The magic of generative artificial intelligence projects like ChatGPT and Bard relies on data scraped from the open internet. But now, the sources of training data for these models are starting to close up. The New York Times has banned any of the content on its website from being used to develop AI models like OpenAI’s GPT-4, Google’s PaLM 2, and Meta’s Llama 2, according to a report last week by Adweek.
Earlier this month the Times updated its terms of service to explicitly exclude its content from being scraped to train “a machine learning or artificial intelligence (AI) system.” While this won’t affect the current generation of large language models (LLMs), if tech companies respect the prohibition, it will prevent content from the Times being used to develop future models.
The Times’ updated terms of service ban using any of its content—including text, images, audio and video clips, “look and feel,” and metadata—to develop any kind of software including AI, plus, they also explicitly prohibit using “robots, spiders, scripts, service, software or any manual or automatic device, tool, or process” to scrape its content without prior written consent. It’s pretty broad language and apparently breaking these terms of service “may result in civil, criminal, and/or administrative penalties, fines, or sanctions against the user and those assisting the user.”
Given that content from the Times has been used as a major source of training data for the current generation of LLMs, it makes sense that the paper is trying to control how its data is used going forward. According to a Washington Post investigation earlier this year, the Times was the fourth largest source of content for one of the major databases used to train LLMs. The Post analyzed Google’s C4 dataset, a modified version of Common Crawl, that includes content scraped from more than 15 million websites. Only Google Patents, Wikipedia, and Scribd (an ebook library) contributed more content to the database.
Despite its prevalence in training data, this week, Semafor reported that the Times had “decided not to join” a group of media companies including the Wall Street Journal in an attempt to jointly negotiate an AI policy with tech companies.

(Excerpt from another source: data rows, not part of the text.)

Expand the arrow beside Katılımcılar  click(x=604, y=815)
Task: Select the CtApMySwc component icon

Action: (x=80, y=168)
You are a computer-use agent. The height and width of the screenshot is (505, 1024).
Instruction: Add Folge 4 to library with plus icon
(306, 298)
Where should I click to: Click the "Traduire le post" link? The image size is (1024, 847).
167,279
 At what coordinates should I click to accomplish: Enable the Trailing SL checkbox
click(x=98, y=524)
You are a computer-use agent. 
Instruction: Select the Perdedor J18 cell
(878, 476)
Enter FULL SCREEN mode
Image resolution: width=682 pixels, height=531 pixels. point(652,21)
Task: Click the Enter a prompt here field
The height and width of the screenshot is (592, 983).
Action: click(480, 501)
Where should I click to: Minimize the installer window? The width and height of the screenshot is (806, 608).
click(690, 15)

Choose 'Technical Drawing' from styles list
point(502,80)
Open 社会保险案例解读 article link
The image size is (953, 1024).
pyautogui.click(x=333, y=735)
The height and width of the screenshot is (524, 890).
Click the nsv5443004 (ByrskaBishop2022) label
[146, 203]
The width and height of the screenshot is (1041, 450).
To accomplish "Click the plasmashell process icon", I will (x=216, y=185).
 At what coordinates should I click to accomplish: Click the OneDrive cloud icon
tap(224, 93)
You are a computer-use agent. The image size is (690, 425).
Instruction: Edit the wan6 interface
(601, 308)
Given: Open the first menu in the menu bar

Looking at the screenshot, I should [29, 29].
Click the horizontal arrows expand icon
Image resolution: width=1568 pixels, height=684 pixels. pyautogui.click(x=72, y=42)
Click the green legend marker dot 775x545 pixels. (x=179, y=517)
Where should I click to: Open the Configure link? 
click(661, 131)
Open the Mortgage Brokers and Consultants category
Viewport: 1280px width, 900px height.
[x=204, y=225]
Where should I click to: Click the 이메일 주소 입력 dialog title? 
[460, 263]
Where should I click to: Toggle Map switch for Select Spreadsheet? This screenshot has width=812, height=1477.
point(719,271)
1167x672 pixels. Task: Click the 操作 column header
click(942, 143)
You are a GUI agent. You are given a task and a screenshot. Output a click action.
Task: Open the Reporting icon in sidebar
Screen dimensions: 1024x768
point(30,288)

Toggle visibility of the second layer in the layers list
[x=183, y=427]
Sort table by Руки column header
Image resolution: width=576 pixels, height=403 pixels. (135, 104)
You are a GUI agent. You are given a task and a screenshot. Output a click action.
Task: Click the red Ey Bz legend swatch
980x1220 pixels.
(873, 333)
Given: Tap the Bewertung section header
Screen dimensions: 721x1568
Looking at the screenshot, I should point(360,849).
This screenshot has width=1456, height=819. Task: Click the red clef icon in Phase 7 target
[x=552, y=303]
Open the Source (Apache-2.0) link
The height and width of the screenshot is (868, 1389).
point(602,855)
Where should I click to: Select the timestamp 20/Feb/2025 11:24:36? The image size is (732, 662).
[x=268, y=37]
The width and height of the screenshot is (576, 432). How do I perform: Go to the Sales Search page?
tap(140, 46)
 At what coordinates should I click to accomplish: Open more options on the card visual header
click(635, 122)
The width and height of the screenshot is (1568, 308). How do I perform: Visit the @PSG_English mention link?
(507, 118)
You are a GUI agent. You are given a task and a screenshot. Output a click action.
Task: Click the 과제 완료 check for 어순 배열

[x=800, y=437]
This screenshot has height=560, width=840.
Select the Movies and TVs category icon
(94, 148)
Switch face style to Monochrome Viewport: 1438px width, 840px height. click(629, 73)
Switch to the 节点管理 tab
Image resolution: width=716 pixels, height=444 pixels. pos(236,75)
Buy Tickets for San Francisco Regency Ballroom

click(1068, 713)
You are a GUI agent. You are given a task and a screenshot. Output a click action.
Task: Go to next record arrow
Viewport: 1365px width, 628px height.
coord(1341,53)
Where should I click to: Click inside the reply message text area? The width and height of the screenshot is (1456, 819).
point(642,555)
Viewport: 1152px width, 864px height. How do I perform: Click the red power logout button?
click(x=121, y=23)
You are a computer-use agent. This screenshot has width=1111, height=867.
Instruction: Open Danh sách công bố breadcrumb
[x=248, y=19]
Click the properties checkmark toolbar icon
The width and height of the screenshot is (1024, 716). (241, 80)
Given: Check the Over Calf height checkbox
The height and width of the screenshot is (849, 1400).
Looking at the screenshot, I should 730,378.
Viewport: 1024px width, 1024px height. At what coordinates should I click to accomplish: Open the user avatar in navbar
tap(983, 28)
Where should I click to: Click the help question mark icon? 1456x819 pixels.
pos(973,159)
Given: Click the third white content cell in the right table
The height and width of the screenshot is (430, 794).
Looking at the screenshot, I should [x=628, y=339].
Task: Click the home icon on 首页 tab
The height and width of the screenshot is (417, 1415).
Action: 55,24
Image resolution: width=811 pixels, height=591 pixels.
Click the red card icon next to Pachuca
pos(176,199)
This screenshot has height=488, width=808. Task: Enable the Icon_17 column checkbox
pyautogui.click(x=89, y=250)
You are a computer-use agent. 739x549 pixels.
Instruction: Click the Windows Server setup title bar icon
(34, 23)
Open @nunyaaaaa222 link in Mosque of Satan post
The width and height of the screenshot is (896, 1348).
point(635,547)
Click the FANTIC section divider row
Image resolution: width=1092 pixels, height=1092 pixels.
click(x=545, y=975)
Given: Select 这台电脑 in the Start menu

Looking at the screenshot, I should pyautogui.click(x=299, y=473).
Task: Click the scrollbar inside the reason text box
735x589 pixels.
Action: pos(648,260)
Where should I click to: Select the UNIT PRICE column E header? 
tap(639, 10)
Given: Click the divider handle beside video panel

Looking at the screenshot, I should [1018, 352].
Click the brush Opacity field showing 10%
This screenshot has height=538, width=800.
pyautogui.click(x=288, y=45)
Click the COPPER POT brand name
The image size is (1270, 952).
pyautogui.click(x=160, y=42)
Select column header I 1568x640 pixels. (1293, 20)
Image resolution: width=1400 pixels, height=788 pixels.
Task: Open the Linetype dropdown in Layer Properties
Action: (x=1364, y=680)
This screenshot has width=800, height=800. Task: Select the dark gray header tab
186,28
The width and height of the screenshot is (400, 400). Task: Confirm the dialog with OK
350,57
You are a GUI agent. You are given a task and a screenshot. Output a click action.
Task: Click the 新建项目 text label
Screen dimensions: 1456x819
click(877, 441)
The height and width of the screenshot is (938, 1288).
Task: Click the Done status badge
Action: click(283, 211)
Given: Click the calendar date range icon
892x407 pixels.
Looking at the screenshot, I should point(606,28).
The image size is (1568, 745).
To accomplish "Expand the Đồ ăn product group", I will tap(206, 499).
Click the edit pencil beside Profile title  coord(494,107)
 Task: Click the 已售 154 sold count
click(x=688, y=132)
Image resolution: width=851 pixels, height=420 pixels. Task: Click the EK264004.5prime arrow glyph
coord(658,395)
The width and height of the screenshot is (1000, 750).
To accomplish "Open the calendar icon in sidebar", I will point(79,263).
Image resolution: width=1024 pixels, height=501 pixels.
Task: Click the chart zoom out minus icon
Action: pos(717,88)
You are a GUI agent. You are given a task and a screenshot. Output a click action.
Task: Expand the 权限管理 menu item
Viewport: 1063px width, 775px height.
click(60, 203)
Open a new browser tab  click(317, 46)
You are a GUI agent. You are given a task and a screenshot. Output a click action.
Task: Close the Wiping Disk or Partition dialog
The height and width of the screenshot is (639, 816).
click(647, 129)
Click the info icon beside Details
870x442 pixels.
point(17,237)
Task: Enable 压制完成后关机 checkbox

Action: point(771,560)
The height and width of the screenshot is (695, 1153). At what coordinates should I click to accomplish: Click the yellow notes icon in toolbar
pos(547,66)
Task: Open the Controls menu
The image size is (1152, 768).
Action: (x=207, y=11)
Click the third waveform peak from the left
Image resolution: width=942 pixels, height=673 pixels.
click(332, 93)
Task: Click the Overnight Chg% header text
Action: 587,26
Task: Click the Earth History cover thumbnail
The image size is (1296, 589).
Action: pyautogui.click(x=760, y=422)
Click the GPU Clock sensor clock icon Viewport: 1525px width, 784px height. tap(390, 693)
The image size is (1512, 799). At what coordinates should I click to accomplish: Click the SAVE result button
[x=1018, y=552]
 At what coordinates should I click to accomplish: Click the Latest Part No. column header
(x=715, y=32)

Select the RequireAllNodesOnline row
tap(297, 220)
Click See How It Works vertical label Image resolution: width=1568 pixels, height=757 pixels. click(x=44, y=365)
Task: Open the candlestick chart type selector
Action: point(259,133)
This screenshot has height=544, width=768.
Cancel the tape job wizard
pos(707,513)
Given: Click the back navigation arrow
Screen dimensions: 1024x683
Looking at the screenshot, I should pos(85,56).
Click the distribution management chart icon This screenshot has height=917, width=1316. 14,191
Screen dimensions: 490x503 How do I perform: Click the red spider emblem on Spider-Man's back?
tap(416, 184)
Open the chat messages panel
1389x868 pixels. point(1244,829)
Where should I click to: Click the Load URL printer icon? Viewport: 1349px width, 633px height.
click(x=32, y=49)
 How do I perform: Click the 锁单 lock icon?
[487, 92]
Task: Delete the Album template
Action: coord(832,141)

Seemingly, the paper intends to make its own arrangements like the Associated Press (AP), which struck a two-year deal with OpenAI last month that would allow the ChatGPT maker to use some of the AP’s archives from as far back as 1985 to train future AI models.
Although there are multiple lawsuits pending against AI makers like OpenAI and Google over their use of copyrighted materials to train their current LLMs, the genie is really out of the bottle. The training data has now been used and, since the models themselves consist of layers of complex algorithms, can’t easily be removed or discounted from ChatGPT, Bard, and the other available LLMs. Instead, the fight is now over access to training data for future models—and, in many cases, who gets compensated.
Earlier this year, Reddit, which is also a large and unwitting contributor of training data to AI models, shut down free access to its API for third-party apps in an attempt to charge AI companies for future access. This move prompted protests across the site. Elon Musk similarly cut OpenAI’s access to Twitter (sorry, X) over concerns that they weren’t paying enough to use its data. In both cases, the issue was the idea that AI makers could turn a profit from the social networks’ content (despite it actually being user-generated content).
Given all this, it’s noteworthy that last week OpenAI quietly released details on how to block its web scraping GPTBot by adding a line of code to the robots.txt file—the set of instructions most websites have for search engines and other web crawlers. While the Times has blocked the Common Crawl web scraping bot, it hasn’t yet blocked GPTBot in its robots.txt file. Whatever way you look at things, the world is still reeling from the sudden explosion of powerful AI models over the past 18 months. There is a lot of legal wrangling yet to happen over how data is used to train them going forward—and until laws and policies are put in place, things are going to be very uncertain.